Testing Simple Hypothesis:- Direct verification or testing is required in the Simple hypothesis. It can be tested either by observation or by experiments
- When direct observation shows that the supposed cause exists where it was thought to exist, we have a direct verification.
- When a hypothesis is verified by an experiment in a laboratory it is called direct verification by experiment.
Testing Complex Hypothesis:- A complex hypothesis cannot be tested directly. When the hypothesis is not amenable for direct verification, we have to depend on indirect verification. Indirect verification or testing is a process in which certain possible consequences are deduced from the hypothesis and they are then verified directly.
- To test the hypothesis in terms of deduced consequences, it is necessary to collect evidence by selecting or developing data collecting tools to analyze the data collection, and then interpret results in the light of the hypothesis and its deduced consequences.
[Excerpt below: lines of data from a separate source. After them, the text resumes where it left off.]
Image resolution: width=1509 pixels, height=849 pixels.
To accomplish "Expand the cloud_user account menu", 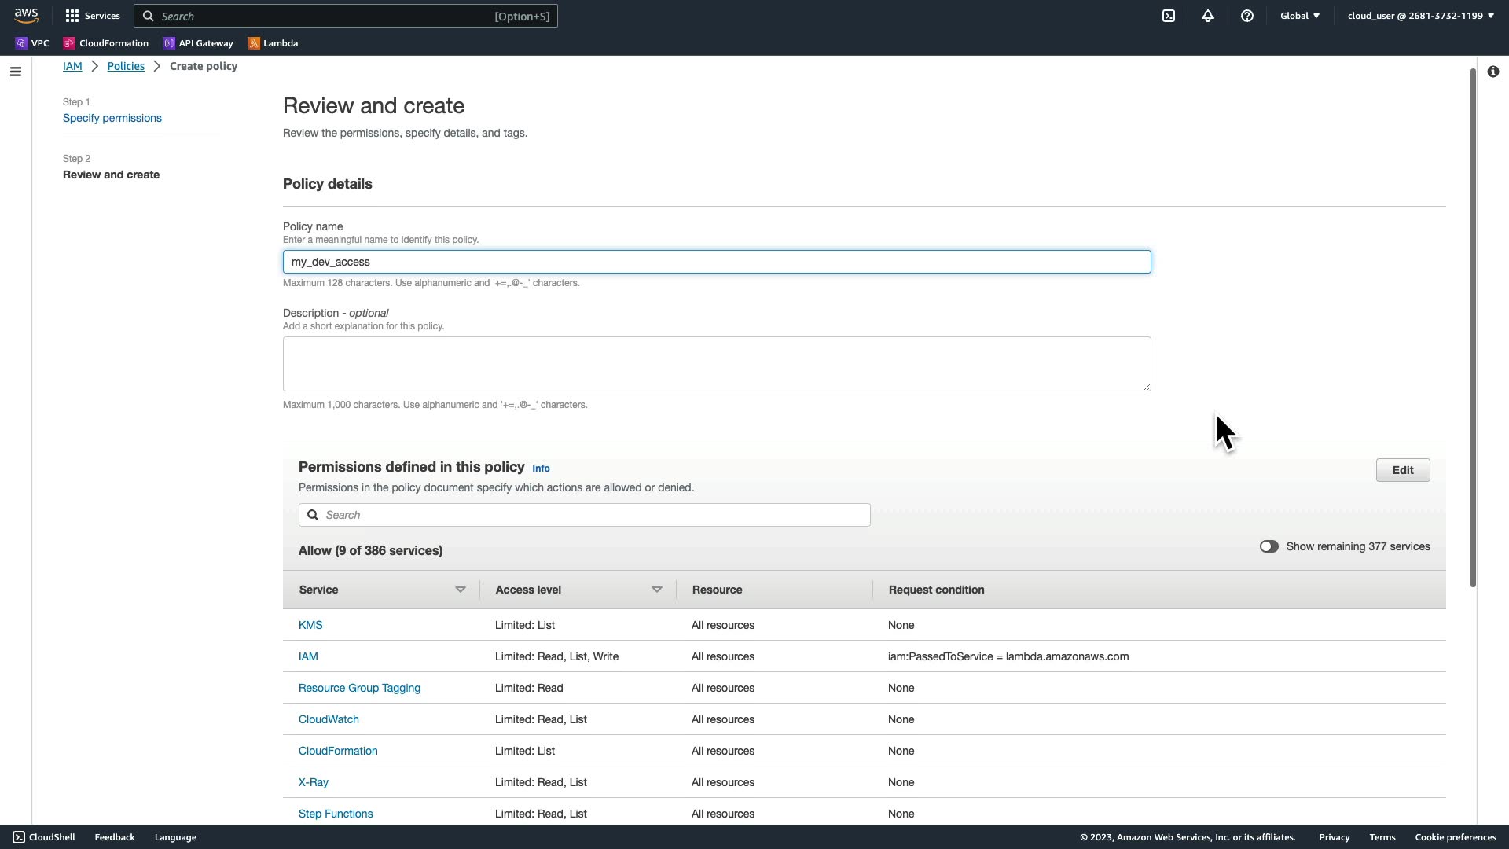I will 1420,16.
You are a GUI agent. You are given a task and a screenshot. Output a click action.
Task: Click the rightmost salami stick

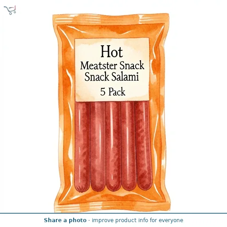143,145
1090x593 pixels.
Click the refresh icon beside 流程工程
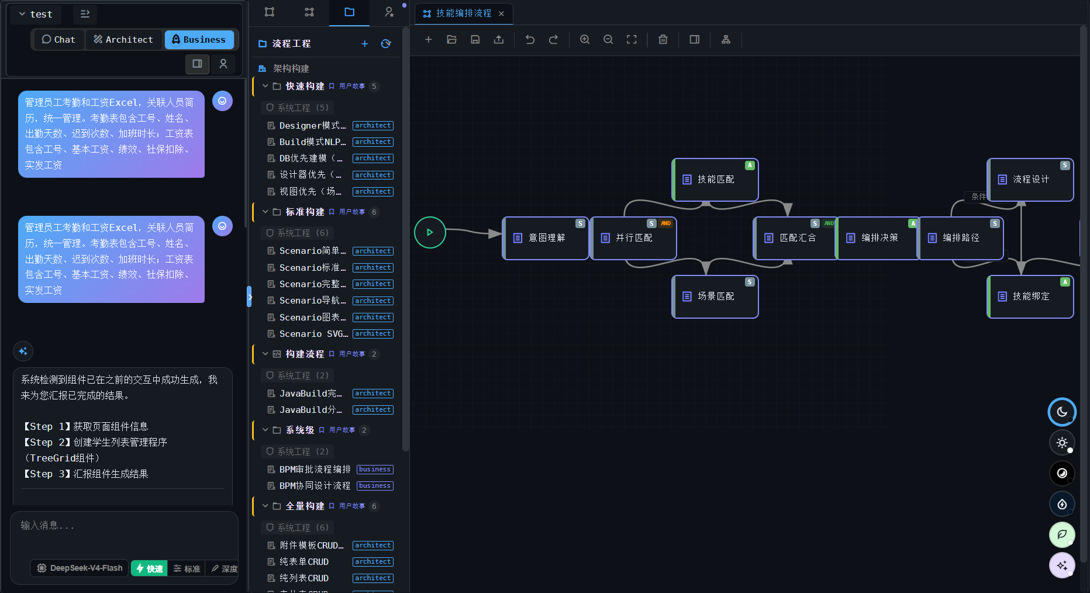386,44
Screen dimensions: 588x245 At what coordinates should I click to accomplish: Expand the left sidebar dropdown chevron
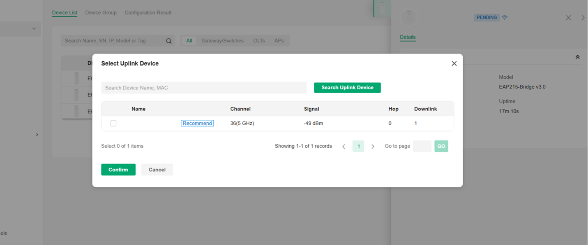34,29
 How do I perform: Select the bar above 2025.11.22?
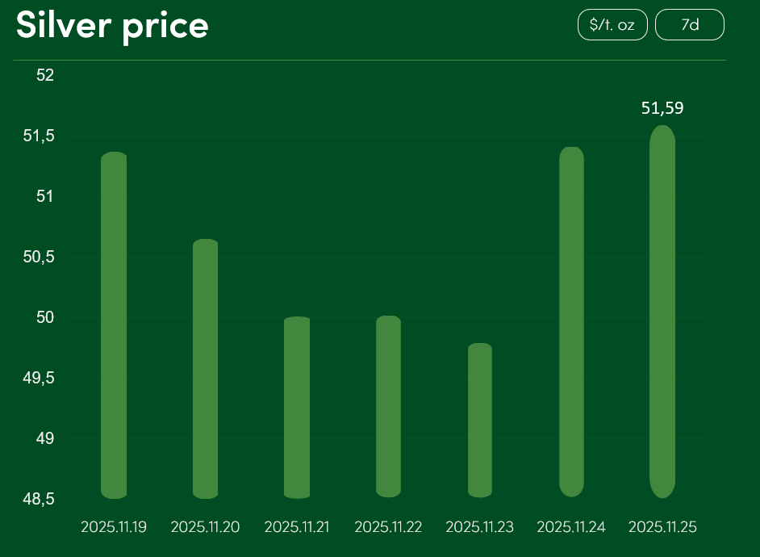click(388, 406)
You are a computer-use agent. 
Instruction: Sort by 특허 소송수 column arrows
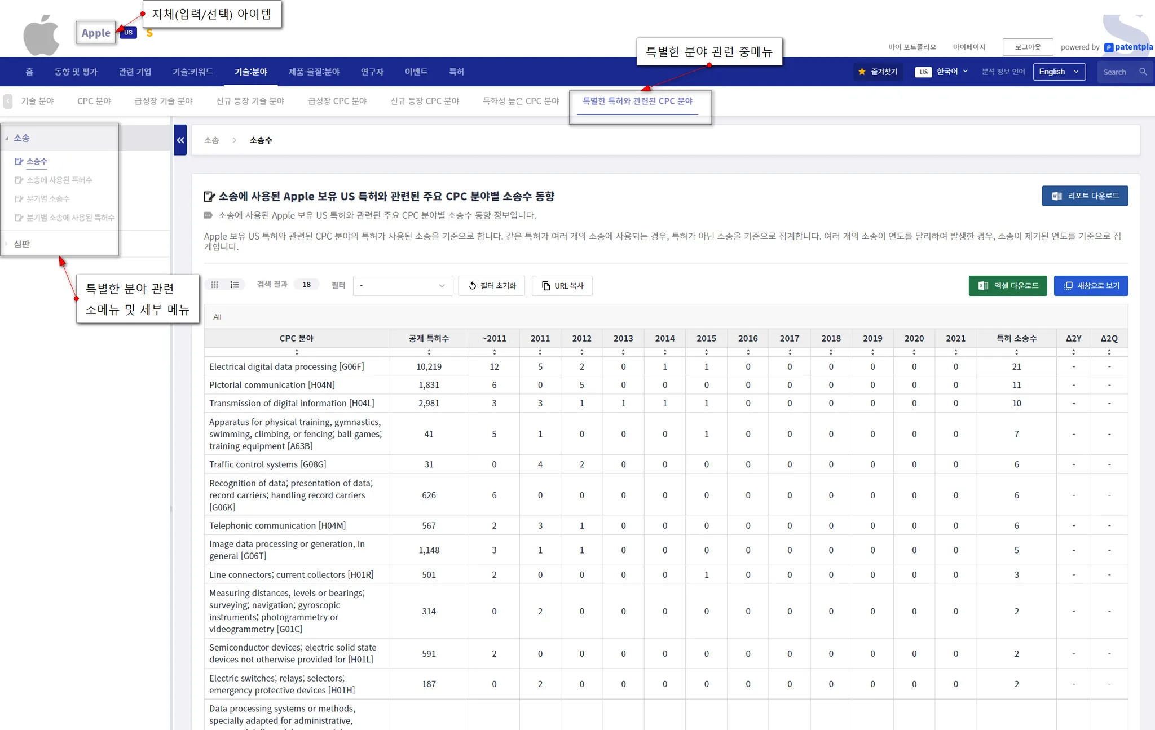point(1016,352)
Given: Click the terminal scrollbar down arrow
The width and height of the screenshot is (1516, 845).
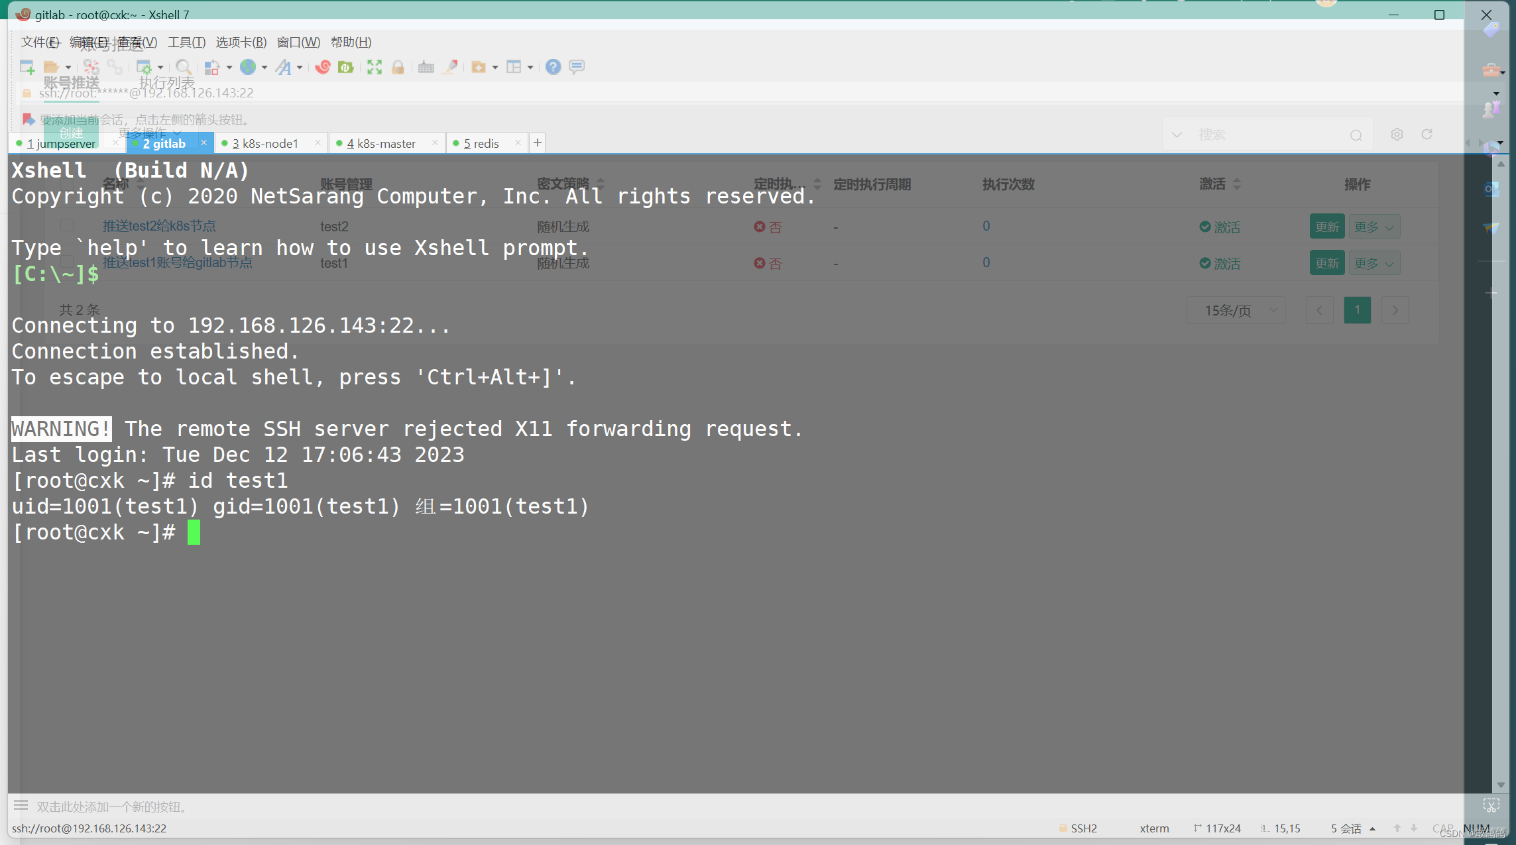Looking at the screenshot, I should (1501, 785).
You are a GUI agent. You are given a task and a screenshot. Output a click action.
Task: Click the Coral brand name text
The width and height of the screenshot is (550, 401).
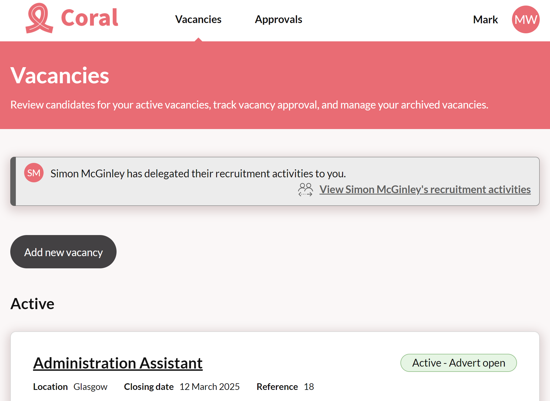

- The necessary conditions for confirmation are:
(i) all factual evidence collected through tests or other means (tools) should correspond with the deduced consequences;
(ii) the data-collecting tools should take into account all factors and conditions that are suggested by the consequences;
(iii) the consequences are logically deduced from the hypothesis
Lets’s check out this example:- Suppose the researcher wants to test the hypothesis:
‘effective college principals will have a higher level of job satisfaction.
This hypothesis cannot be tested directly by the researcher. He has to proceed indirectly by deducing the consequences that:
“ineffective college principals will have a low level of job satisfaction as compared to that of effective principals.”
- In this way, the researcher does not test the hypothesis but tests the deduced consequences of the hypothesis.
- Once all the deduced consequences after testing come out to be true, the hypothesis is confirmed.
- If some of the consequences are true and/or some others are not, the hypothesis needs to be examined afresh.
Process of Hypothesis Testing
Testing of a hypothesis is done by using statistical methods. Testing is used to accept or reject an assumption or hypothesis about a random variable using a sample from the distribution.
- The assumption is the Null hypothesis (H0 ), and it is tested against some Alternative hypothesis (H1 ).
- Statistical tests of the hypothesis are applied to sample data.
- The procedure involved in testing a hypothesis is
A) select a sample and collect the data.
B) convert the variables or attributes into a statistical form such as mean, and proportion.
C) formulate hypotheses.
D) select an appropriate test for the data such as a t-test, or Z-test.
E) perform computations.
F) finally draw the inference of accepting or rejecting the null hypothesis.
Let’s try to understand the process of Hypothesis testing with the help of an example :
Assume that a radio station selects the music it plays based on the assumption that :
‘the average age of its listening audience is 30 years.
To determine whether this assumption is valid, a hypothesis test could be conducted with the null hypothesis as
Null hypothesis (H0): µ = 30 and
Alternative hypothesis as H1: µ ≠ 30.
- Based on a sample of individuals from the listening audience, the sample mean age, ‘X’, can be computed and used to determine whether there is sufficient statistical evidence to reject H0.
- Conceptually, a value of the sample mean that is “close” to 30 is consistent with the null hypothesis, while a value of the sample mean that is “not close” to 30 provides support for the alternative hypothesis.
- What is considered “close” and “not close” is determined by using the sampling distribution of ‘X’?
- Ideally, the hypothesis-testing procedure leads to the acceptance of H0 when H0 is true and the rejection of H0 when H0 is false.
- Unfortunately, since hypothesis tests are based on sample information, the possibility of errors must be considered.